▶ [WHAT YOU NEED TO DO]:
Using the material that follows, work out how many lines include the word "target". Your answer should be that number only.

▶ [SUPPLIED DATA]:
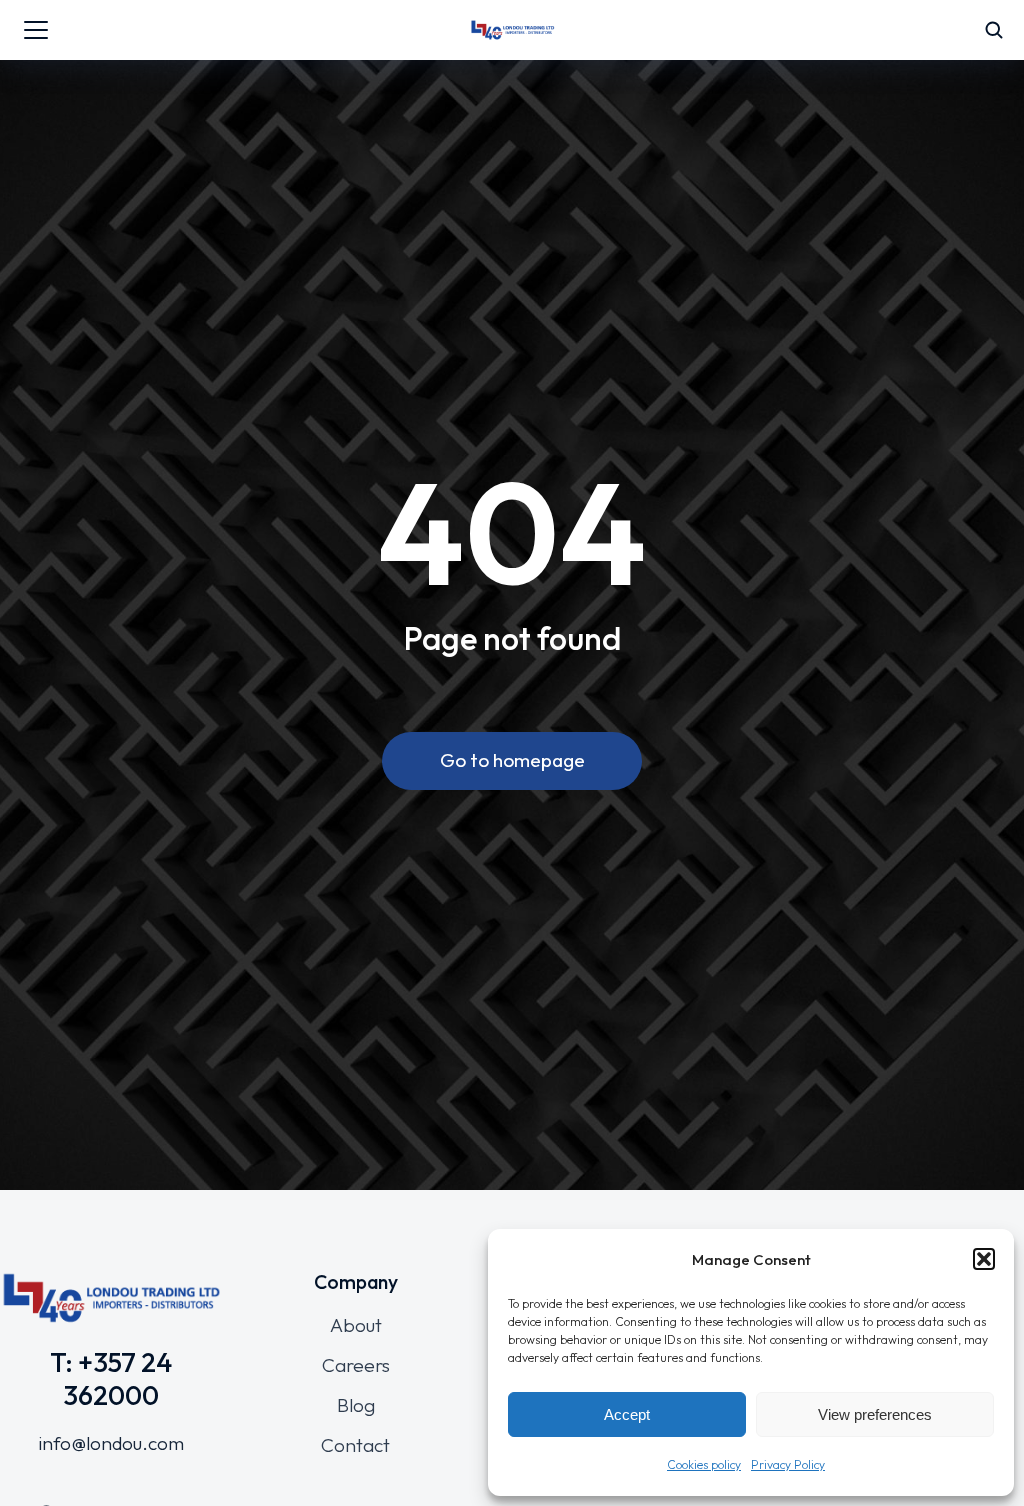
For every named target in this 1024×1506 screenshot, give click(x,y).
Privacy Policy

==

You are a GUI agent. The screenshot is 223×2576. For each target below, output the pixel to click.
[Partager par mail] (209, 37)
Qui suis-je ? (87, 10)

▶ [SOLUTION]:
2